There is one scene during the final extended fight sequence that leaves me breathless at the trust shown by the actor/stuntman in Jackie's accuracy. Even making allowances for a little speeding up in the playback of the film Jackie is still punching the guy repeatedly 'in' the face at very high speed. One mistake and some one is VERY sore! Sometimes it is not so much the incredible choreography (one expects this from Jackie) or the amazing agility and accuracy (again this is just expected) or even the martial arts prowess (what can I say - this is Jackie we are talking about) but what does leave me completely amazed is the incredible trust fellow actors/stuntmen show in each others' skill. Mostly it is other actors trusting in Jackie's control but sometimes it is Jackie who trusts some one to thrust (theoretically) very sharp objects near his face and neck (swords, spears and other weapons).
While Jackie's later forays into the never seen before crazy stunts left audiences gasping personally for me what really leaves me gasping is not the sheer bravery (or should that be stupidity) required to jump from a building onto a rope ladder or slide 3 stories down a pole but the incredible physical mastery of one's body in Jackie's martial arts/fight choreography. And that one mostly sees in his earlier movies.
This one is actually one of the better ones. Many of Jackie's really early films you have to say (with some apology) to newcomers 'Well you watch them to just to watch Jackie'. But Drunken Fist doesn't have a bad story even if it is prone to what Jackie calls 'Why you look at me? Fight! Why you look at me again? Fight!' moments. Jackie is of course the good-guy hero who eventually saves the day (but not before quite a few people are dead and EVEN some at Jackie's hand - hmmm Shinjuku Incident was so NOT the first movie in which Jackie killed people in a movie).
It really has some brilliant fight scenes all choreographed by Jackie and you can recognise his hand in the fight sequences even when he is not actually in them.

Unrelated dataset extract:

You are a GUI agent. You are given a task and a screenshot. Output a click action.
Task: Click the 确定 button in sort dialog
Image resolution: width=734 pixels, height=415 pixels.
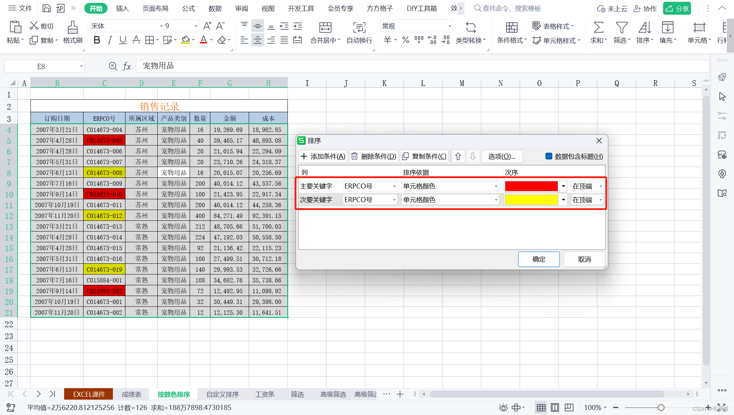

I know that he says that he thought of choreographing many opponents coming at him at the same time for the first time in later movies (referencing Police Story I think) but I don't agree with him. Even as early this you can see him starting to develop the idea of multiple opponents at once. Although at this point when he does choreograph multiple opponents he is more evasive than actually fighting them. Even at the end of Fearless Hyena when he clearly takes on 3 sword wielding opponents at once, that portion of choreography is much more evasive than confrontational and when he does dispatch his opponents it is back to one-on-one fighting but one can see the thought developing in his choreography even this early on.
Although if one does compare the very realistic fighting multiple opponents he choreographed in Police Story with the almost ritualised 'dance' from Spiritual Kung Fu when he takes on a group of monks with staffs one has to agree with him that he did really only do a proper fight sequence much later on.
Anyway for those of you who haven't seen Dragon Fist some one has kindly uploaded it onto youtube. But again ... if possible please buy a legal copy - apart from anything else it is actually MUCH better than the fuzzy compressed files from youtube.